Box di atas meja sudah tandas isinya tak bersisa, “untuk sekarang, aku lebih membutuhkanmu secara pribadi. Dalam arti, kamu lebih kubutuhkan untuk urusan rumah dan kepentingan pribadiku. Kamu tahu sendiri keadaan Aneesha sekarang. Dia membutuhkan kehadiranku setiap saat. Aku bisa tiba-tiba pulang, atau bahkan tidak masuk kantor. Aku bisa tiba-tiba membutuhkan dokter dan rumah sakit. Jadi, aku butuh kamu untuk membantuku.”
Aku melipat tangan di dada, masih tidak sepaham dengan penjelasan Reyfan. Karena selama ini, akulah yang mengurus perusahaan selain Reyfan dan pak Reza. Jika posisiku harus digantikan, tentunya bukan oleh pria yang berpendidikan rendah.
“Soleh akan mengurus kepentingan perusahaan bersama Carissa dan bang Amir. Selama bang Amir masih di Belanda, kamu tolong ajari Soleh! Apa saja yang harus dia lakukan, apa saja yang harus dia kerjakan.”
“Kamu sudah gila, Rey? Menyerahkan urusan perusahaan sebesar ini kepada dia.” Kutunjuk wajah Soleh. Dia justru meringis, membuatku mendecak sebal, “dia bahkan tidak punya ijasah SMA.”
“Soleh ikut program kejar paket, minggu depan ujian akhir. Setelah itu dia akan kudaftarkan di universitas terbuka. Jangan khawatir! Kalaupun dia tidak sepintar kamu, ada Carissa dan bang Amir. Mereka sangat kompeten.”
Reyfan menghela napas panjang, “jujur saat ini ... seandainya aku tidak memikirkan masa depan, sudah kulepas perusahaan pada bang Amir dan Noura.
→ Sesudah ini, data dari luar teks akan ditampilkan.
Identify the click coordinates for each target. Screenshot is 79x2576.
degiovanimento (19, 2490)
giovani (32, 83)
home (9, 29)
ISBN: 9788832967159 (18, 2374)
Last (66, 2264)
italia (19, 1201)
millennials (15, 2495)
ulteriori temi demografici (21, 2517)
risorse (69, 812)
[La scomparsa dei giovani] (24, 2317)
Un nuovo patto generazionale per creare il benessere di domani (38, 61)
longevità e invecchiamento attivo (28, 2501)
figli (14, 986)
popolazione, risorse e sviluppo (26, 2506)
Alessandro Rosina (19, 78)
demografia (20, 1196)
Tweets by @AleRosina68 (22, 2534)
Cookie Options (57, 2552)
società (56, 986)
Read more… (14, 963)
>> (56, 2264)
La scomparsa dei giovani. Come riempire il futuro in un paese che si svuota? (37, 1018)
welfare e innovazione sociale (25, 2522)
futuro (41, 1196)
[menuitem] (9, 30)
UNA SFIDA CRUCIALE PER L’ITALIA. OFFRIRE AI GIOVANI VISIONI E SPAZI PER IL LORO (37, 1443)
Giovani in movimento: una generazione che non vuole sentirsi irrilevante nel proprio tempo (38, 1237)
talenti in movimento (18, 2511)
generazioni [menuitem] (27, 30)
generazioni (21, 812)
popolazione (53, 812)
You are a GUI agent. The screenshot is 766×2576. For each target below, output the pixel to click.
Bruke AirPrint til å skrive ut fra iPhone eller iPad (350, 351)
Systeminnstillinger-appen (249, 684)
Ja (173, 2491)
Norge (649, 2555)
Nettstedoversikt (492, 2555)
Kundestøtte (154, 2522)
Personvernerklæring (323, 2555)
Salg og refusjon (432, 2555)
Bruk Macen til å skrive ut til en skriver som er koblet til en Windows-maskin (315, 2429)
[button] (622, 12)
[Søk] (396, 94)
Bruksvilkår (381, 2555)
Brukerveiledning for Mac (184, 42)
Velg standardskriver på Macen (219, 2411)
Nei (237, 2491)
Biar mereka yang mengurus. Tapi aku punya keluarga sekarang dan Aneesha pasti tidak setuju.”
Aku tahu pasti soal ini, kepemilikan saham Reyfan dan Aneesha memungkinkan untuk mereka duduk manis di rumah. Tinggal mendelegasikan urusan perusahaan kepada orang kepercayaan mereka.
“Masih banyak orang yang lebih ahli dari pada dia, Rey! Kenapa tidak membuka lowongan pekerjaan saja?”
“Yang lebih pintar dan ahli dari pada soleh memang banyak, tapi yang bisa dipercaya?" Reyfan menggeleng, "Soleh sudah teruji, seperti kamu dan Carrisa. Aku tidak mau sembarang memilih orang, karena taruhannya terlalu berat.”
Kuhembuskan napas kasar, beranjak untuk membereskan sisa makanan kami. Mengumpulkan bungkus makanan, membuangnya ke dalam tempat sampah kemudian berjalan ke lemari pendingin yang ada di sudut ruangan. Aku butuh minuman dingin untuk menyegarkan kepalaku yang mendadak merasa gerah. Padahal pendingin ruangan bekerja secara optimal.
“Tolong, aku hanya percaya padamu, Hara! Siapa lagi yang bisa membantuku selain kamu?”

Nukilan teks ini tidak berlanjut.